A mere -500 Net Cal deficit every day for a week will consistently result in the loss of 1lb a week, because the body requires 3500 calories to be burned in total for 1lb of weight loss. Obviously, hitting -500 Net Cals on the head can be difficult, so a slight variance is okay, say, -400 to – 700 or so is ideal.

So, why am I doing it wrong, you ask? Because I’ve been cruising around with Net Cal deficits of -1200 to -1500 every day for nearly 2 months!!!!! My metabolism is probably non-existent right now, and my weight loss has been tapering off due to this huge oversight on my part. I really had no idea I was not eating enough. I never felt hungry, and I thought the less I eat (within reason) and the more I exercise, the better the results. So. Stupid.

Now, bizarrely, I must eat more in order to lose more weight.

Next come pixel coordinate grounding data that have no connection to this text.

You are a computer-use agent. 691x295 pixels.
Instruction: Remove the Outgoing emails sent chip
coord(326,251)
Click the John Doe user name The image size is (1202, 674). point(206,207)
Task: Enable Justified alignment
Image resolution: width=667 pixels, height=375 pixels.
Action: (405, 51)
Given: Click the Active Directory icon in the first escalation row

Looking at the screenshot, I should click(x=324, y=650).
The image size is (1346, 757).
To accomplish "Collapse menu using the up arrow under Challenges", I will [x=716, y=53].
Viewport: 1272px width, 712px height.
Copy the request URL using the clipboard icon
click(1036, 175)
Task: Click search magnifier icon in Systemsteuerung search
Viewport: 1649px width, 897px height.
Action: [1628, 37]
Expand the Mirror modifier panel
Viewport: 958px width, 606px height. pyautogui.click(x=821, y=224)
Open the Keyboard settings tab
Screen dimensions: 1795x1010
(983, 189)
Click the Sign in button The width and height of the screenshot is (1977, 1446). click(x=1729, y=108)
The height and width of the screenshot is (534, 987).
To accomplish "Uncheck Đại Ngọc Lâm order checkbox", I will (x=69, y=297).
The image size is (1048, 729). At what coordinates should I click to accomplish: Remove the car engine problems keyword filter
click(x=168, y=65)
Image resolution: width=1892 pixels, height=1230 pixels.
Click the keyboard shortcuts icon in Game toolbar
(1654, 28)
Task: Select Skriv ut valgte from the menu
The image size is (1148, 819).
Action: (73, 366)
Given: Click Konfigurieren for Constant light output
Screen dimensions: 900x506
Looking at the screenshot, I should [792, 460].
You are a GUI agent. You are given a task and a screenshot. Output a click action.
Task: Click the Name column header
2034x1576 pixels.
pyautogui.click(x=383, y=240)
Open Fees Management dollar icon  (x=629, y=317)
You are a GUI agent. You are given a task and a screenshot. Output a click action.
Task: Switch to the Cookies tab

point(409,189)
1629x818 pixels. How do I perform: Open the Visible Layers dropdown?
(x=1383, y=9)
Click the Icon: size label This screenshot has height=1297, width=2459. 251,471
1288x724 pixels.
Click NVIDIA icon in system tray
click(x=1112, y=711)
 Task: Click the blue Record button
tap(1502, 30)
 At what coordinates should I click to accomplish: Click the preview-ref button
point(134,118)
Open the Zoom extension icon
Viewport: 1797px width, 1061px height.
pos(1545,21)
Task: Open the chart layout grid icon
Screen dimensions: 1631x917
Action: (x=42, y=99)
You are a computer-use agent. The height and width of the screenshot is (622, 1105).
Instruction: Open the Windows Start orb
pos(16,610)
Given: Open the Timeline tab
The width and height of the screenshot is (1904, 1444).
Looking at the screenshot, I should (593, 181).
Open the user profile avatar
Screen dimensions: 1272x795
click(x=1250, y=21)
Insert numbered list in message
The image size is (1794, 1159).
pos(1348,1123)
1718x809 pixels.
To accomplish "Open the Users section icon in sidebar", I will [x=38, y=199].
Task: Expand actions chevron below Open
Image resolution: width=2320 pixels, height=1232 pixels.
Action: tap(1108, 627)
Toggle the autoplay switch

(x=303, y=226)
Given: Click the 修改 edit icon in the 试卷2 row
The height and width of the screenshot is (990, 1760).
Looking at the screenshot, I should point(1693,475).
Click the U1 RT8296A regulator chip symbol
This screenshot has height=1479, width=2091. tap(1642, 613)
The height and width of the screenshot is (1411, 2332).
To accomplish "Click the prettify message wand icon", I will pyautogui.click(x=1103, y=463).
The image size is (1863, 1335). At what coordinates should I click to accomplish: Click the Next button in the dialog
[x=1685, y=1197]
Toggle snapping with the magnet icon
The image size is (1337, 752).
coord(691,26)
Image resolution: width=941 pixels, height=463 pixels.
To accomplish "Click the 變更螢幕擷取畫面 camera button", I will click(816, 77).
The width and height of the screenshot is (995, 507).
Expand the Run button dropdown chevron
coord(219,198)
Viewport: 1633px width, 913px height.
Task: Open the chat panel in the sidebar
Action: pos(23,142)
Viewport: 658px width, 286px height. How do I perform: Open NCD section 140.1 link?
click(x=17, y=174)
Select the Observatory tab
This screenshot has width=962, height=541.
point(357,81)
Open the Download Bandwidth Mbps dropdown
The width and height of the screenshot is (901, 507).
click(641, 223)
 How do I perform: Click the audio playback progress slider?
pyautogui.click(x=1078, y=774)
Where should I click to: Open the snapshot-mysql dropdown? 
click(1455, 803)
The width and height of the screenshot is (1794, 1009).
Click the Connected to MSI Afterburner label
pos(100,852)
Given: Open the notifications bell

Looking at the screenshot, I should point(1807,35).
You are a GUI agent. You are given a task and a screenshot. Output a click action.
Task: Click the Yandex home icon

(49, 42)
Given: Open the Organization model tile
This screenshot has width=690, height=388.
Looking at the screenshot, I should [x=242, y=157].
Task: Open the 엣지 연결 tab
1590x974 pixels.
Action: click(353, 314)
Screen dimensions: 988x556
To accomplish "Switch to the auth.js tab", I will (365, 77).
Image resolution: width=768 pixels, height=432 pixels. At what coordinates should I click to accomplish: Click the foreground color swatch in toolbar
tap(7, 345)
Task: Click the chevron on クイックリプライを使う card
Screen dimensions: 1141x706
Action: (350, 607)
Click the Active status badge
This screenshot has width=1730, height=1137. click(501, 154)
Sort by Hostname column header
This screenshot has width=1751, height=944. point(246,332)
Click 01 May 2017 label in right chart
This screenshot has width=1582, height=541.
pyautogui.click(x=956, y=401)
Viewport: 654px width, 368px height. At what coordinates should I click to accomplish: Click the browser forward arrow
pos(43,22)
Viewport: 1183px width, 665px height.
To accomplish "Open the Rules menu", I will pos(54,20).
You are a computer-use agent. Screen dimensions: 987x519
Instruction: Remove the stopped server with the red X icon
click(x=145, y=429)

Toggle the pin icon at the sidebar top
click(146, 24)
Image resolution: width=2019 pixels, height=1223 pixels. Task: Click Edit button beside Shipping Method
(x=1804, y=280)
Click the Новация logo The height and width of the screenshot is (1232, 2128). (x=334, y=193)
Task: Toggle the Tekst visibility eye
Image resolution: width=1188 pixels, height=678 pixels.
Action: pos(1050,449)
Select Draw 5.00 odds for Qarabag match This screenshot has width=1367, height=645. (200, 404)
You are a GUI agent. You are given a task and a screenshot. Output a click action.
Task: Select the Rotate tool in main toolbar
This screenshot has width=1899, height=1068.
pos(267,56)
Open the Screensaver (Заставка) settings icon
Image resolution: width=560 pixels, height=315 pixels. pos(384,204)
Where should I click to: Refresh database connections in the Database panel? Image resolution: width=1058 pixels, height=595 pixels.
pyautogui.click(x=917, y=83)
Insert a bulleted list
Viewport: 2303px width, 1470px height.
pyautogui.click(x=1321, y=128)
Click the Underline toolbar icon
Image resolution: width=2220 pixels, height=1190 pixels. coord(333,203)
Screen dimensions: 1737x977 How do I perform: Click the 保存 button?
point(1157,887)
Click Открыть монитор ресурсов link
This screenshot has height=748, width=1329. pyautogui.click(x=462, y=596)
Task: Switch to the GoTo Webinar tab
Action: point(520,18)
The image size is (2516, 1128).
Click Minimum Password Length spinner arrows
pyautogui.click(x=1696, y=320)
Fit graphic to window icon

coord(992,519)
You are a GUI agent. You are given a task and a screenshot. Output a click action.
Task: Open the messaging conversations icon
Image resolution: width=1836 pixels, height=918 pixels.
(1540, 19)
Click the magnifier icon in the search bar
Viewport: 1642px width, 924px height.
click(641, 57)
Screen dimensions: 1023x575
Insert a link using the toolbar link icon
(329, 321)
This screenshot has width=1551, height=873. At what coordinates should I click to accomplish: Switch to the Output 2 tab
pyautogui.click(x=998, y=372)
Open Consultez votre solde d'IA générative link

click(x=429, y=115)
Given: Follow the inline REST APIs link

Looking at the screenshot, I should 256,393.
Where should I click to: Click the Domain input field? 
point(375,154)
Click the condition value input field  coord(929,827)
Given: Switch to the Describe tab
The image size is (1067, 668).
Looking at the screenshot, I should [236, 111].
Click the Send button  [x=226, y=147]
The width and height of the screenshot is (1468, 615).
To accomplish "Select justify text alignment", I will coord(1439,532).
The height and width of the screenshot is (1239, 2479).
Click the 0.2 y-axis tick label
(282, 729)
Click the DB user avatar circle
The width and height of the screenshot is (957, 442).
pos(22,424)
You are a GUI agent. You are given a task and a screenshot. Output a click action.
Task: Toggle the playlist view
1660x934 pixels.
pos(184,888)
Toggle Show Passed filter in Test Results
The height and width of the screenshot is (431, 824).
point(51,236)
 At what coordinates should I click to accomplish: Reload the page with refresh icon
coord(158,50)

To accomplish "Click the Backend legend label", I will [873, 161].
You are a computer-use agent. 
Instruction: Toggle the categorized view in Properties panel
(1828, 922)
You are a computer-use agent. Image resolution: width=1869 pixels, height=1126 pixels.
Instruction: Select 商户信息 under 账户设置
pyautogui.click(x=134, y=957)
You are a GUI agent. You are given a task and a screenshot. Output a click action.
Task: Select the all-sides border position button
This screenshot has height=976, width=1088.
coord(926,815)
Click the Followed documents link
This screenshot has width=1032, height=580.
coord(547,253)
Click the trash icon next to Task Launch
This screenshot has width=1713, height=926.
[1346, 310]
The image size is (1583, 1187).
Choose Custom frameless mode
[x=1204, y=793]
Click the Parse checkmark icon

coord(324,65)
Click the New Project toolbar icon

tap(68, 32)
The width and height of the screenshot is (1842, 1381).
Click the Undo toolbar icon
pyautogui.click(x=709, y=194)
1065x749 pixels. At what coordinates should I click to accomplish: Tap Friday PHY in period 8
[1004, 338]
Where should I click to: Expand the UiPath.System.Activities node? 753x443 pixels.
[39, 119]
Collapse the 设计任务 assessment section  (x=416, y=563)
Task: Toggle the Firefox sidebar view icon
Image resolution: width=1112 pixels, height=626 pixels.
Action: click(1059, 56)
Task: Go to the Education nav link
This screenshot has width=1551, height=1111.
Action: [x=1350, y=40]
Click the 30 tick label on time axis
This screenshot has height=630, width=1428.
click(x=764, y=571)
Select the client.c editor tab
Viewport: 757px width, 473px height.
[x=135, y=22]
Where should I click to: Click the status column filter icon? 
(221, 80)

It seems counter-intuitive, and everything in my body and mind is resisting this new information, but the facts are quite clear and the science is irrefutable. The funny part is that I don’t even know how to eat any more than I already am! I apparently just need to find good calorie-dense foods that are still low on the Glycemic Index (for the Diabetes part).  I’m struggling to sort that out as we speak.

This also leaves me in a lurch in terms of my exercise routine. I will have to eat even MORE to make up for the exercise calorie burn in order to maintain a -500 deficit. I have the option to stop exercising until I figure things out, but I would really not prefer to do that.

Had I known I could gorge myself daily and lose weight like this I would have done it years ago. My brain was still stuck in some 1980s low-fat fad-diet time capsule of misinformation. It really doesn’t work that way, and I am so glad to have been shown the light.